++++ Text segment

Decades ago, I worked with night clubs in New York City.  And I learned that you couldn’t just walk into those places.  You had to look the part, and if the doormen deemed you acceptable, you get the privilege of paying an outrageous entrance charge, and going in.   It hasn’t changed too much.  That’s still the deal at the clubs on SouthBeach.  Now as someone who worked for the public relations firm that handled the club, I could get on the list.  If you were on the list, you could simply go to the front, say to the doorman, I’m on the list, and voila, automatic entry without even a cover charge.   Doing that, I gotta admit, felt awesome. I felt very cool.

But to get on the list I had to justify myself.   I had to say that I was bringing some reporter in to do a story or some contact at a fashion magazine.   I couldn’t just go in.   

But imagine being automatically on the list, every night, every club.   It doesn’t matter how geekily you’re dressed or how much you weigh or how you look, the doormen waves you in every time.  Oh, Mr. McGowan, please go right in.   Now getting in some club might not rock your world, but do you get the point? 

That’s what Paul is telling you.   You’re on the list.  You don’t have to do anything to justify your place there.   Jesus has placed your name there, and it is never, ever coming off.   It doesn’t matter how righteous you’ve been or not been, you’re on the list.  Jesus made sure of that by paying an infinite price to put you there.    All you need to do now is simply trust that it’s true.    And we’re not talking about a dance club, we’re talking about becoming a son or daughter of God.   In other words, you go to God, and say, remember me, your son, and God goes, “Hey, son!  You look awesome!”

++++++++
++++ Raw data

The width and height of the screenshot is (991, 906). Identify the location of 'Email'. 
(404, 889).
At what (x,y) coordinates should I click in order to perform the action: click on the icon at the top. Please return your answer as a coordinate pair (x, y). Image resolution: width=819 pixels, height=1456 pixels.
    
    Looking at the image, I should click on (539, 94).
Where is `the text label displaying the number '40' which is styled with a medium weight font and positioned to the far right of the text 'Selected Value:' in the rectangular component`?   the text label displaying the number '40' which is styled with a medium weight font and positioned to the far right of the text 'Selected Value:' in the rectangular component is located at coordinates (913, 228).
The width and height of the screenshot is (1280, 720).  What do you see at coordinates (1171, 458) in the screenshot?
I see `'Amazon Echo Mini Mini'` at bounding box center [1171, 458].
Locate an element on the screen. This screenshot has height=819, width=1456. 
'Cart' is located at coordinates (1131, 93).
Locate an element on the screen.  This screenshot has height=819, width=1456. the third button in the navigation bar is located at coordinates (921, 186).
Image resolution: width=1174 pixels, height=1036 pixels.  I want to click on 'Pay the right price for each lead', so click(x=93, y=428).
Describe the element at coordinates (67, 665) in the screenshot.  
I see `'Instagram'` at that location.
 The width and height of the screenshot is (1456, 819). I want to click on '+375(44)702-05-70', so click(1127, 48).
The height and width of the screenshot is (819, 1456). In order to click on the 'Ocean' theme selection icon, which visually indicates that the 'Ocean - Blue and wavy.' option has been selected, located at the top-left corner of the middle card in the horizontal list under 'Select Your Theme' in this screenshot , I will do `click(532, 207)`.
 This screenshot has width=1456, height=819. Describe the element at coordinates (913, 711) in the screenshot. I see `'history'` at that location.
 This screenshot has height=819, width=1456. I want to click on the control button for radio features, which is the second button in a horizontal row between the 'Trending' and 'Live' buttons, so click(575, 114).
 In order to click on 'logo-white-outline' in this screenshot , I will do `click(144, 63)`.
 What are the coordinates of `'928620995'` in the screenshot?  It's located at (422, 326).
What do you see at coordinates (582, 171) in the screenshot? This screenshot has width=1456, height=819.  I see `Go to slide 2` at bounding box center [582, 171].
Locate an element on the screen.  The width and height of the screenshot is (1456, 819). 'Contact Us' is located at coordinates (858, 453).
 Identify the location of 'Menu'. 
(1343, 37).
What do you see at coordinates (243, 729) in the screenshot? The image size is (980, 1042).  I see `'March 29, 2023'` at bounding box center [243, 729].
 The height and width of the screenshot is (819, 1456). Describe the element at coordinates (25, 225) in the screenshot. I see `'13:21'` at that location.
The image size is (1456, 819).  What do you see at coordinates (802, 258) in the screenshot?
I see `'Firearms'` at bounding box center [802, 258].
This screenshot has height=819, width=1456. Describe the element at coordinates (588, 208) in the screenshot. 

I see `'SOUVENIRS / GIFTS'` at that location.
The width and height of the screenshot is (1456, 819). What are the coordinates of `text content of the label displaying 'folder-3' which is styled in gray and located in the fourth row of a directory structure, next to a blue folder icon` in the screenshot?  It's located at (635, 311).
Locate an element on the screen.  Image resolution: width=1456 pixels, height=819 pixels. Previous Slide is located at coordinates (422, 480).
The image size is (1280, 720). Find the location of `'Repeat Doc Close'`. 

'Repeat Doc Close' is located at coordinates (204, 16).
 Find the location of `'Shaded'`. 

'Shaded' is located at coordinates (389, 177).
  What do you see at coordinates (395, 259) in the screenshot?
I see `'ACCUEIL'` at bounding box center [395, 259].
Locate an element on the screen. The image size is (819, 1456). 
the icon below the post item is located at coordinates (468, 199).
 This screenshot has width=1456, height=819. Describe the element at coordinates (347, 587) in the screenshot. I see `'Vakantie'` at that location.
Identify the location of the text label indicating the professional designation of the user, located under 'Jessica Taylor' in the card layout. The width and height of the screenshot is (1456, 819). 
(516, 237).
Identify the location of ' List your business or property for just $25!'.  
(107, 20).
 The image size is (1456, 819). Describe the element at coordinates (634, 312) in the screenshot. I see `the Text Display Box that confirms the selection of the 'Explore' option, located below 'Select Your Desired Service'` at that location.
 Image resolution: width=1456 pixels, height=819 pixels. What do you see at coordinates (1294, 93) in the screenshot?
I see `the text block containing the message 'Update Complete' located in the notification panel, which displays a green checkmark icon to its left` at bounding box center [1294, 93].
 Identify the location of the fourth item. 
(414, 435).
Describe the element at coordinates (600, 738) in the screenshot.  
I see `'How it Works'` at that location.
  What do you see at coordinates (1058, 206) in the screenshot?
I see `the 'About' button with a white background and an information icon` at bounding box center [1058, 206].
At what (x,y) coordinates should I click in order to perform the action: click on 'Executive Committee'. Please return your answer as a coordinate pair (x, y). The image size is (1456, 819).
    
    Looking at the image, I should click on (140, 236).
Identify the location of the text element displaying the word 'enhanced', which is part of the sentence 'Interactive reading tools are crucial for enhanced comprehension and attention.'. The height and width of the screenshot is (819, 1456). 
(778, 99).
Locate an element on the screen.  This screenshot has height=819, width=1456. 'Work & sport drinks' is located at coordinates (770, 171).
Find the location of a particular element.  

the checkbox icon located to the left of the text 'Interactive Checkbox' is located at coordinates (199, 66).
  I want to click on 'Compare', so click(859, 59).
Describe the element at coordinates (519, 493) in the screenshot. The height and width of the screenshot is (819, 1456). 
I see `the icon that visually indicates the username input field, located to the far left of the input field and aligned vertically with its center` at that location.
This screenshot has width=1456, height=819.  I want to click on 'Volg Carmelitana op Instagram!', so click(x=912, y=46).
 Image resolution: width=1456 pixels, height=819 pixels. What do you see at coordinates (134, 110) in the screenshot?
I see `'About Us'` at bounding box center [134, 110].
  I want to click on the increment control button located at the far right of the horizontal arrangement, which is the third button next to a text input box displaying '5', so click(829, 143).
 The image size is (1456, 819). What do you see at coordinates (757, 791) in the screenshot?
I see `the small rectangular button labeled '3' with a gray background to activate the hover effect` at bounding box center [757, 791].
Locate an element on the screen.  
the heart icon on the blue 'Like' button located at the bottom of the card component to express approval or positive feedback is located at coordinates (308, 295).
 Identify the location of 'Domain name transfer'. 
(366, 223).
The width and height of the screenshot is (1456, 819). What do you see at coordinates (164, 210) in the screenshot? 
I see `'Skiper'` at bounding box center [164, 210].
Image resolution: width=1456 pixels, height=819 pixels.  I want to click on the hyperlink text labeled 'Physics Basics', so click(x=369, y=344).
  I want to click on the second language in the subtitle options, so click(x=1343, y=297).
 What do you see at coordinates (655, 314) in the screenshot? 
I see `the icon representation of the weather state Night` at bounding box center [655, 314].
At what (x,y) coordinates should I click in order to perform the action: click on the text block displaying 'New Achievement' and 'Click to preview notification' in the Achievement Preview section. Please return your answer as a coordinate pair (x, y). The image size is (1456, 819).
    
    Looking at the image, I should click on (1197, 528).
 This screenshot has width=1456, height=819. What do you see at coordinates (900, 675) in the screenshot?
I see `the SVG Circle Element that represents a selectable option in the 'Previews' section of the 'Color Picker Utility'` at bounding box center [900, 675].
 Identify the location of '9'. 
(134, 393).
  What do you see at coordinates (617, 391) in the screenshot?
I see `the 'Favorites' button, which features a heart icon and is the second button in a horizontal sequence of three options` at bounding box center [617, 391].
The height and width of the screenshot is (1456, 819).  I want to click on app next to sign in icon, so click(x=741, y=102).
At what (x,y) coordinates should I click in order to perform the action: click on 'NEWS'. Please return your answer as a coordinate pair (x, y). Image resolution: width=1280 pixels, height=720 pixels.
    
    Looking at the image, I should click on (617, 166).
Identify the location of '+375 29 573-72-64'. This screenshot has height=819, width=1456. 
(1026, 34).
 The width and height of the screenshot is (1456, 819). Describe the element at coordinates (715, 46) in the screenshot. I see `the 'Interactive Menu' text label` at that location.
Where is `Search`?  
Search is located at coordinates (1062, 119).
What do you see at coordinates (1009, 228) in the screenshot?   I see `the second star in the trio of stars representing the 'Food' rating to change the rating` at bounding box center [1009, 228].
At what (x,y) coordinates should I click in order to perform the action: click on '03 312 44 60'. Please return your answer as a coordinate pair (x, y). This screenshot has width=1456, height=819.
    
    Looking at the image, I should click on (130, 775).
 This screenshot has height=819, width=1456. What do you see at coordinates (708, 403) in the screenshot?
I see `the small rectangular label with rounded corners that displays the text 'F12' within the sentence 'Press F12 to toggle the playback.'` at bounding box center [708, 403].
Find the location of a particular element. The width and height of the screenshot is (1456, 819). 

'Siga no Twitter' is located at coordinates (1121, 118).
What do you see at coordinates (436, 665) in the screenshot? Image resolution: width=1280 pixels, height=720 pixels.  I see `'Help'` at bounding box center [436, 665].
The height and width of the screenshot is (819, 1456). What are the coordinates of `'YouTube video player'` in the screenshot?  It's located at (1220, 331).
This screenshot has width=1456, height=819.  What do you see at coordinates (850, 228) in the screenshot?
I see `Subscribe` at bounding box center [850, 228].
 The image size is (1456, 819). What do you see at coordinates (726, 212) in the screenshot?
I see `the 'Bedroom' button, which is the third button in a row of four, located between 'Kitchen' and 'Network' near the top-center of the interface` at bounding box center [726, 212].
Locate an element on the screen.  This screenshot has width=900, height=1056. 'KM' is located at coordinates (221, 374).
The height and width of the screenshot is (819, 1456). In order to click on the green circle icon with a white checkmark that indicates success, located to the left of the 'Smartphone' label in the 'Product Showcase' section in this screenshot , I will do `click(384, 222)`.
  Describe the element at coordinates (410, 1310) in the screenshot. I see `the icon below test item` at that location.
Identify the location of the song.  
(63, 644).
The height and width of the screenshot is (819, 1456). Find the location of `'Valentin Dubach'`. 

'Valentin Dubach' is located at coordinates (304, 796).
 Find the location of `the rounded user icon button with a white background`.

++++++++

◆ **Problems to solve**
• a. The passage about being on the nightclub list names several things that "doesn't matter." List every one of them.
• b. Continue the passage about being on the nightclub list from the point where it stops.

◆ **Per-task answers**
• a.
- how geekily you're dressed
- how much you weigh
- how you look
- how righteous you've been or not been

• b.
You are on the list.   You are righteous period.   If someone asks you, are you a Christian? And you say, well, I’m trying to be.  You don’t get it.  It’s a standing you have.   You’re on the list.  That’s it. 

Now if you’re going, well, that’s good news for the Luthers and Wesleys of the world, those filled with religious guilt, but not for me.  Don’t kid yourself. People have all sorts of things they make their righteousness, how they get their standing in the world, how they assure themselves of their value or worth.  It could be money or success or popularity or relationships or family, whatever.  Everyone does it.  Everyone looks for this validation somewhere.  But I don’t care where your righteousness is, it will be blown away, if nothing else, then by death.   Only this righteousness lasts.

Do you feel the power of it?  That’s what Paul calls it, power.  Paul doesn’t say that it channels the power of God.  Paul says.  It is the power of God.  You get this, and the power of God flows into you.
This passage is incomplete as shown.